AceShowbiz - Journalist and author Michael Lewis is in deep grief. The writer, whose books "Moneyball: The Art of Winning an Unfair Game", "The Big Short: Inside the Doomsday Machine" and "The Blind Side: Evolution of a Game" have been turned into movies, is mourning the death of his young daughter.

His 19-year-old daughter Dixie Lewis, a Pomona College freshman, and her boyfriend Ross Schultz were killed in a car crash on Tuesday afternoon, May 25, so it's confirmed on Friday. According to the San Francisco Chronicle, 20-year-old Ross was driving the car when it crossed the center line on Highway 89 and collided with a Freightliner semi-truck near Truckee, California.

Dixie and Ross were pronounced dead at the scene, while the driver of the truck, a 45-year-old man from Nevada, suffered minor injuries. California Highway Patrol Officer Jacob Williams said it's not yet clear why the 2014 Ford Fusion carrying Dixie and Ross veered into oncoming traffic, but authorities believe that alcohol or drugs were not involved. The CHP is currently investigating the accident and looking for more witnesses to gather more information.

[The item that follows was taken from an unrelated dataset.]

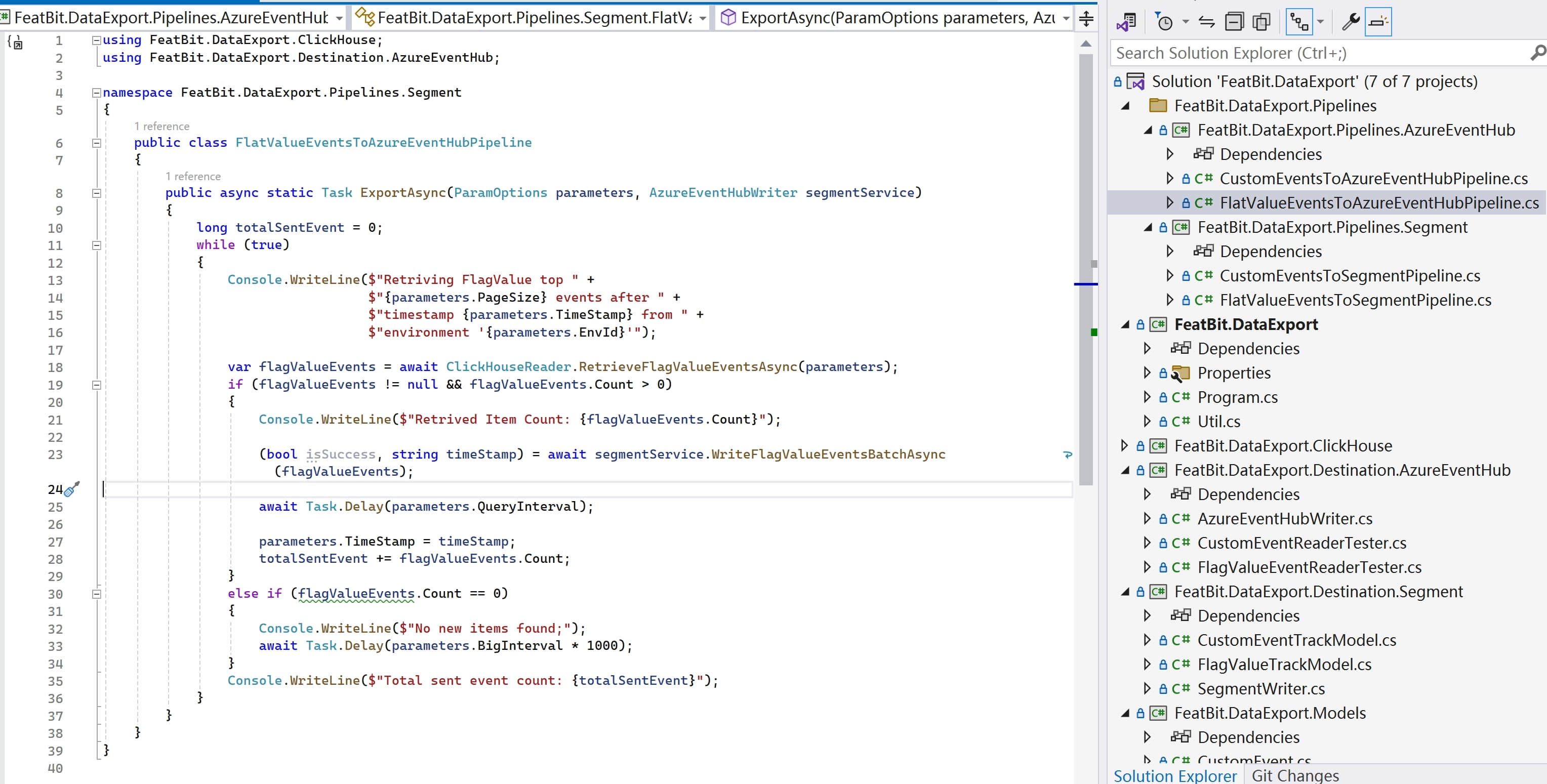Switch to the Git Changes tab
Screen dimensions: 1547x784
pos(1295,775)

Confirming the sad news, Michael said in a statement to Berkleyside, "We loved her so much and are in a kind of pain none of us has experienced..." He said of her daughter, "She loved Ross, with whom she died. She loved to live and our hearts are so broken they can't find the words to describe the feeling. Her mother, Tabitha, and I, and her brother Walker and sister Quinn are going to find ways for her memory to live in her absence."

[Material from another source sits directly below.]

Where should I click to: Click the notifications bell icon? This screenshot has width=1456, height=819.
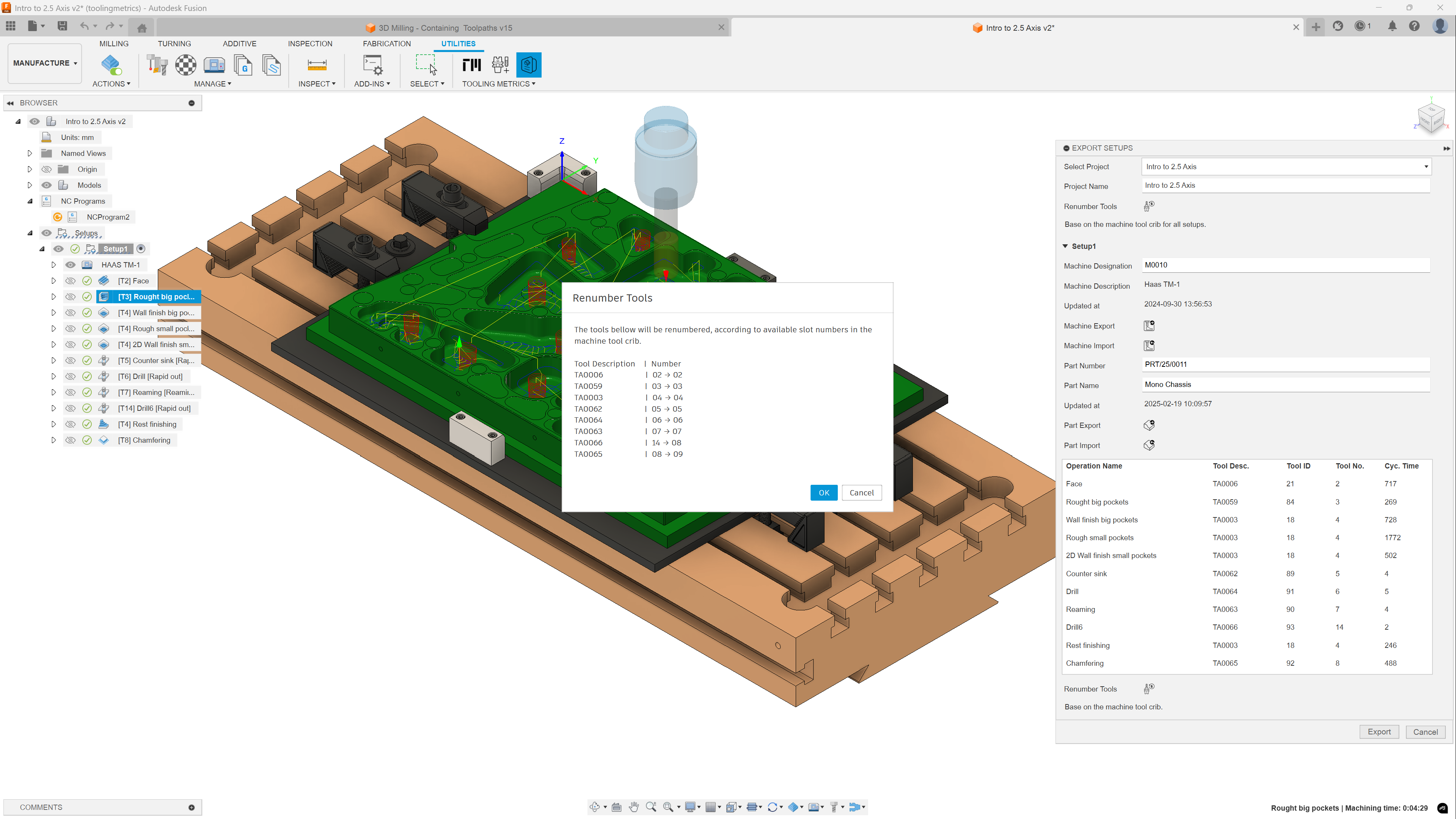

Michael's father Tabitha Soren, who is a former MTV political correspondent, told the San Francisco Chronicle in a statement, "Dixie was a fighter-and not just for herself but for everyone... She had a fire in her that people could feel when she walked in the room. She used her intensity to bring up everyone around her and she tried so hard at everything she did. When she showed up, she was going to show up 150%."

Ross' aunt Locke Schultz Jaeger said the couple met Berkeley High School and was in Tahoe on vacation. "Ross loved his friends and he loved his family and, boy, did he love Dixie, who died with him," she said of her nephew. She added of the late couple, "They were funny, they were charming, and they were both very smart. They were kind and they had friendships and relationships that were the deepest and most incredible bond."